For Turkey, a return to the pre-pandemic level as soon as possible is of vital economic importance. Besides the direct revenues the tourism sector generates, it is crucial for the earnings of interrelated industries such as food, textiles and transport. Moreover, the loss of tourism revenues exacerbates Turkey’s current account gap or foreign exchange deficit, which reached $37 billion in 2020. A similar loss cannot be ruled out this year. The industry has hoped to make headway from last year’s collapse and double its revenues to $20 billion, but even such a partial recovery could prove a tall order.

Above all, Ankara’s much-criticized, opaque handling of the coronavirus contagion has produced alarming consequences, raising the specter of fresh lockdowns and travel restrictions just ahead of the prime tourist season. Not surprisingly, foreign countries, from which Turkey expects the largest flows of holidaymakers, are in a wait-and-see mode.

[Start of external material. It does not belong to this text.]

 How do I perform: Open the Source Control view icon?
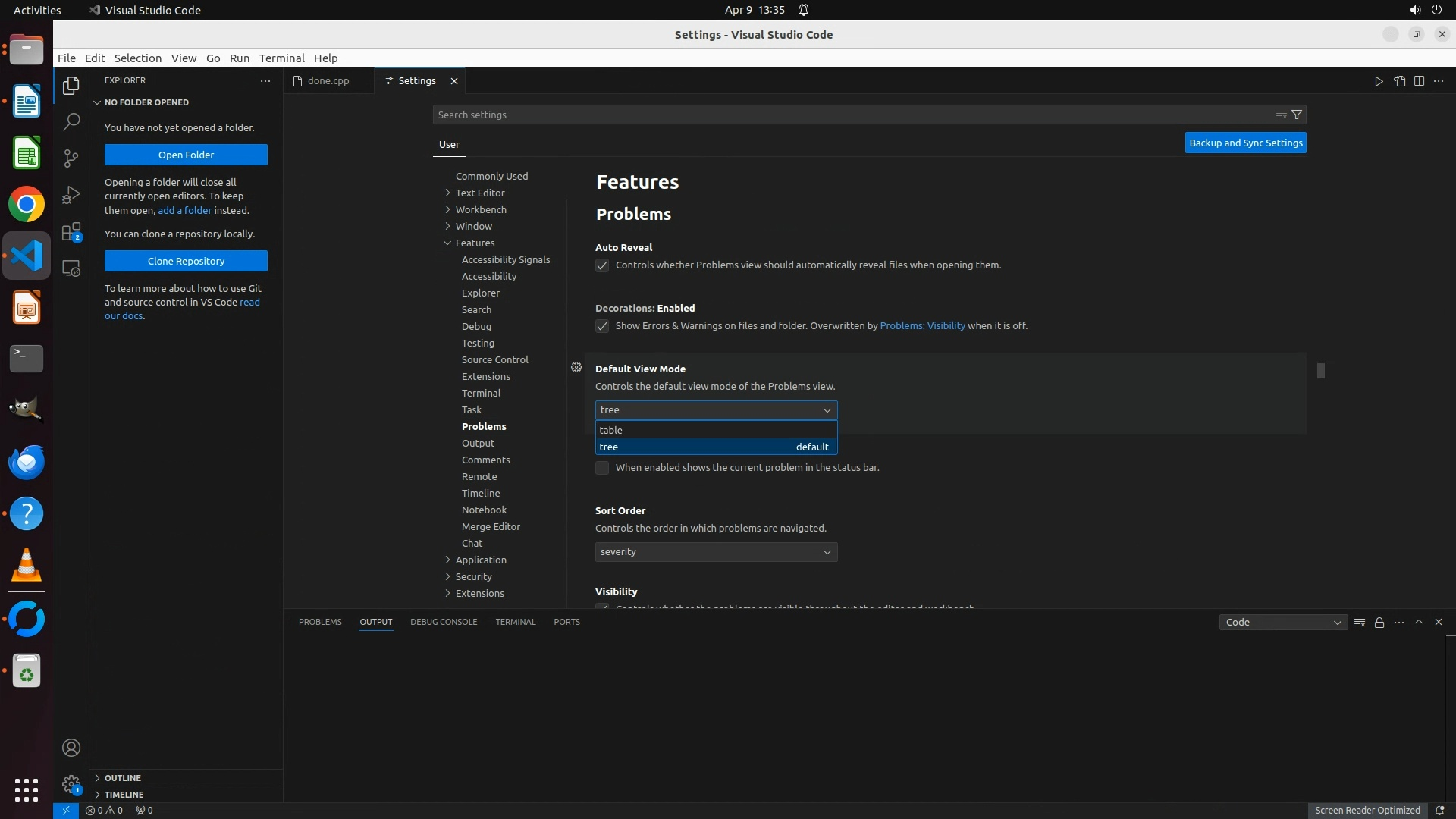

Russia, Germany and Britain are the top three sources of tourists to Turkey. Their nationals accounted for about a third of tourists visiting Turkey in the pre-pandemic era, decoupling from other foreign holidaymakers also in terms of spending per capita.

After the latest surge in COVID-19 cases, Germany and Britain as well as other European countries are expected to further tighten restrictions on travel to Turkey. And Russia, the biggest source of tourists to Turkey, last week suspended most air travel with Turkey until June 1. It cited the rise in COVID-19 cases, but many believe the decision was also politically motivated, given bilateral tensions over Turkey’s support for Ukraine in its standoff with Russia.

Turkey’s tourism industry hopes that Moscow will review its decision, which has disappointed many in Russia as well. Russian tour operators and thousands of Russians planning to vacation in Turkey are eager to see the flights resume. Turkish officials say Moscow’s flight restrictions could cost the country half a million tourists and expect a visit by a Russian delegation soon to observe pandemic measures at tourist destinations. The Mediterranean province of Antalya, dubbed the capital of Turkey’s tourism sector, has become a top holiday spot for Russians in recent years.

If the tourism industry ends up with big losses this year, Turkey’s hard-currency needs would only aggravate and touristic facilities would plunge into deeper dire straits, along with their employees and suppliers. The problem would bear also on banks. Many touristic enterprises have already defaulted on loan payments but have benefitted from a lengthened grace period as part of pandemic relief measures. Without a fresh extension of the measure, their financial troubles would grow, while an extended postponement would put further strain on banks.

As to how the government could help, it appears to have no lifebuoy to throw.